En diversos países de Europa y América del Norte, estas investigaciones se han incluido como parte de los programas destinados a las definiciones estratégicas para el uso sostenible de los recursos.

Uno de los elementos que ha causado mayor preocupación es la degradación de la biodiversidad, cuya mayor riqueza se concentra en los países megadiversos del Tercer Mundo y donde este proceso se acelera por actividades como la minería, el pastoreo y la explotación de bosques.

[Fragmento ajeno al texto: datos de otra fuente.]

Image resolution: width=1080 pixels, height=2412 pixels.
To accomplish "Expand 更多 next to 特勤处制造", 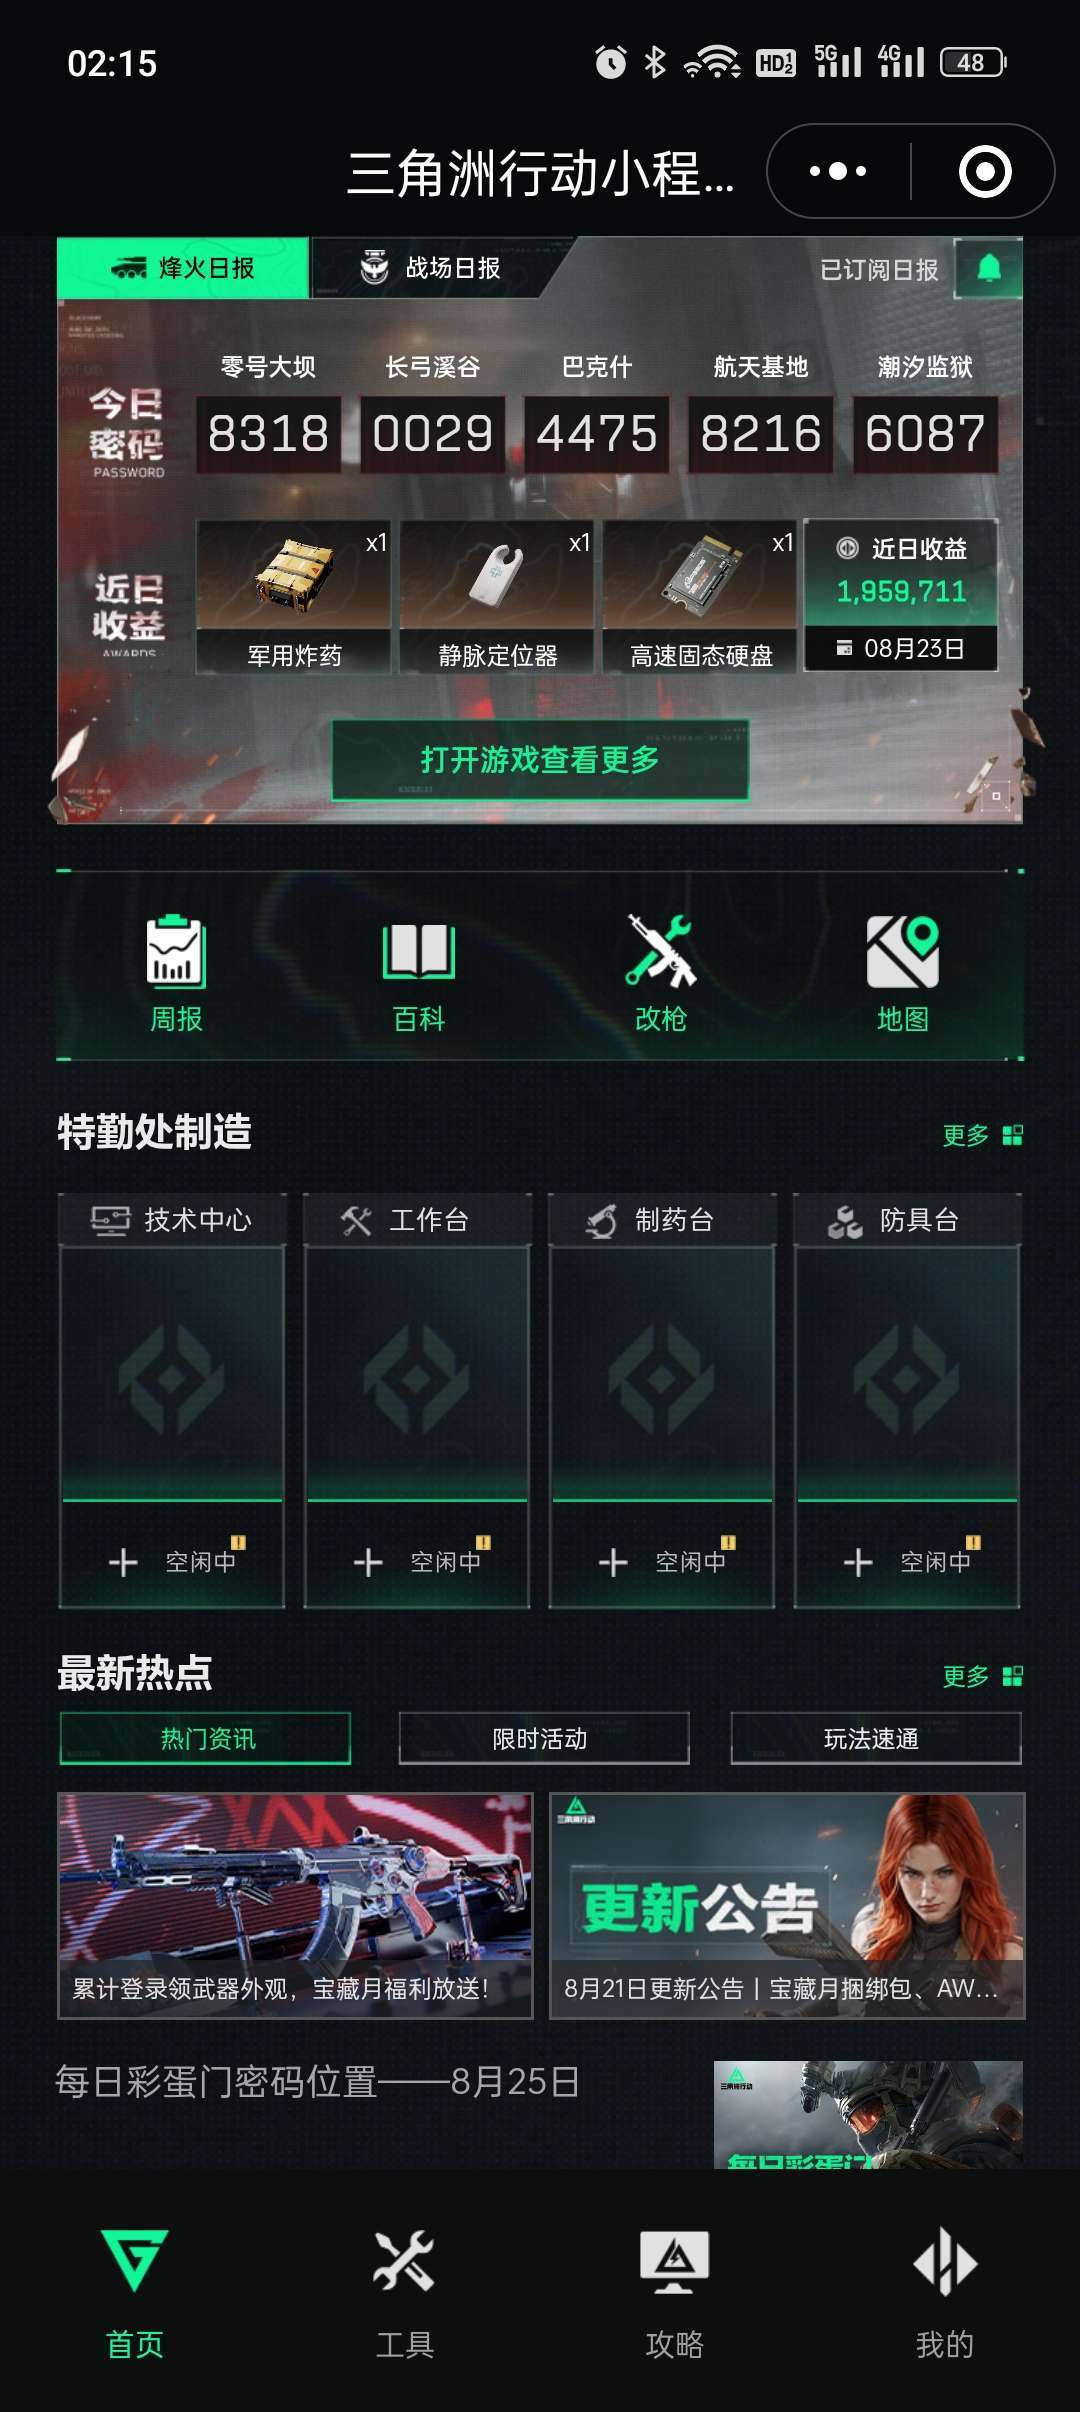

Este tema ilustra algunos de los temas en los que la etnobiología del siglo XXI adquiere gran relevancia, particularmente por que están llamados a intensificar los enfoques interdisciplinarios que articulan la antropología y la biología, incorporando aspectos como: la ecología histórica, la ecología humana, la epistemología e historia de los saberes, la etnohistoria y la arqueobiología, entre otras, puesto que más allá de las definiciones de su objeto de estudio, todas ellas tiene como denominadores comunes la especie humana, la diversidad biológica y la diversidad cultural, así como las relaciones dinámicas que surgen entre ellas.

Bajo esta perspectiva en los últimos años se han hecho esfuerzos en la etnobiología por abandonar la descripción como método, y la recopilación reiterada de los datos de fuentes históricas como resultado invariable; se busca el impulso de nuevas perspectivas a través de analizar los cambios y las persistencias en los usos históricos de los recursos ambientales, o en la promoción de diferentes procesos, sociales y económicos, que combinen la preservación de la biodiversidad con la conservación y desarrollo del patrimonio cultural, particularmente el conocimiento tradicional de las comunidades indígenas.

En el Centro INAH Morelos, como parte del contexto antes citado el Programa de Actores Sociales de la Flora Medicinal de México tiene como objeto de investigación los distintos escenarios sociales involucrados en dicho aprovechamiento, tales como: el abasto, ya sea como plantas o sus derivados químicos; las distintas expresiones de la medicina tradicional, que van desde los niveles de auto atención, como son las amas de casa, hasta el ejercido por otros personajes (curanderos, yerberos, parteros, hueseros y sobadores, entre otros), la participación de la esfera académica (médicos, farmacéuticos investigadores), así como el de los elementos reguladores, principalmente referido a las instituciones gubernamentales que emiten normativas sobre el tema.

Estas líneas se desarrollan mediante una doble relación: por un lado, junto con el Jardín Etnobotánico y el Museo de la Medicina Tradicional y la Herbolaria, buscan nutrirse del saber popular y se orientan hacia la reciprocidad para con su entorno social; mientras que por otro, están inscritos en el marco del triple cometido del Instituto Nacional de Antropología e Historia: la investigación, conservación y difusión de nuestro patrimonio cultural.


Eduardo Corona Martínez es profesor-investigador titular, coordinador adjunto del Programa de Actores Sociales de la Flora Medicinal de México y Coordinador titular del Seminario Relaciones Hombre-Fauna, ambos del INAH. Autor de 4 libros y diversos artículos científicos en revistas especializadas nacionales e internacionales.